Member of the State Duma
- In office 1993 – 5 November 1994

Personal details
- Born: Valentin Semyonovich Martemyanov 7 March 1932 Moscow, Soviet Union
- Died: 5 November 1994 (aged 62) Moscow, Russia
- Party: Communist Party of the Russian Federation

= Valentin Martemyanov =

Russian politician, lawyer, and professor (1932 – 1994)

Valentin Semyonovich Martemyanov (Russian: Валентин Семёнович Мартемьянов; 7 March 1932 - 5 November 1994), was a Russian politician, lawyer, and professor, who was a member of the State Duma of the first convocation from 1993 to 1994.

==Biography==

Valentin Martemyanov was born in Moscow on 7 March 1932.

In 1949, he entered the Faculty of Law of Moscow State University.

In 1968, he defended his Ph.D. thesis on the topic “Division of judicial and administrative responsibility in civil cases.”.

Since 1968, he taught at the All-Union Correspondence Institute of Law, first as an assistant professor, and since 1982 he has been a professor in the department of civil law.

In 1981, he defended his doctoral dissertation on the topic “Problems of legal regulation of the activities of local councils in the field of property relations.”.

In 1988, he headed the department of economic law.

He worked in practical work in law enforcement and enforcement agencies: assistant district prosecutor and prosecutor of the department for supervision of consideration of civil cases in courts of the Yaroslavl Region Prosecutor's Office, investigator of the Moscow district prosecutor's office, prosecutor of the department for supervision of consideration of civil cases in courts of the Moscow Prosecutor's Office and the RSFSR Prosecutor's Office, consultant reception room of the Chairman of the Presidium of the Supreme Soviet of the RSFSR.
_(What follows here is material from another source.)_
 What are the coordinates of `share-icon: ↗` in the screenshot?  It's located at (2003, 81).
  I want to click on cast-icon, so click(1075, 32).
In 1993, Martemyanov was elected to the State Duma of the Russian Federation from the Communist Party of the Russian Federation faction. He was a member of the Committee on Property, Privatization and Economic Activities.

On 1 November 1994, he was brutally beaten and robbed at his entrance, and died on 5 November in the hospital from his wounds. Neither the customers nor the perpetrators of the murder were found.

He was buried at Troekurovskoye Cemetery.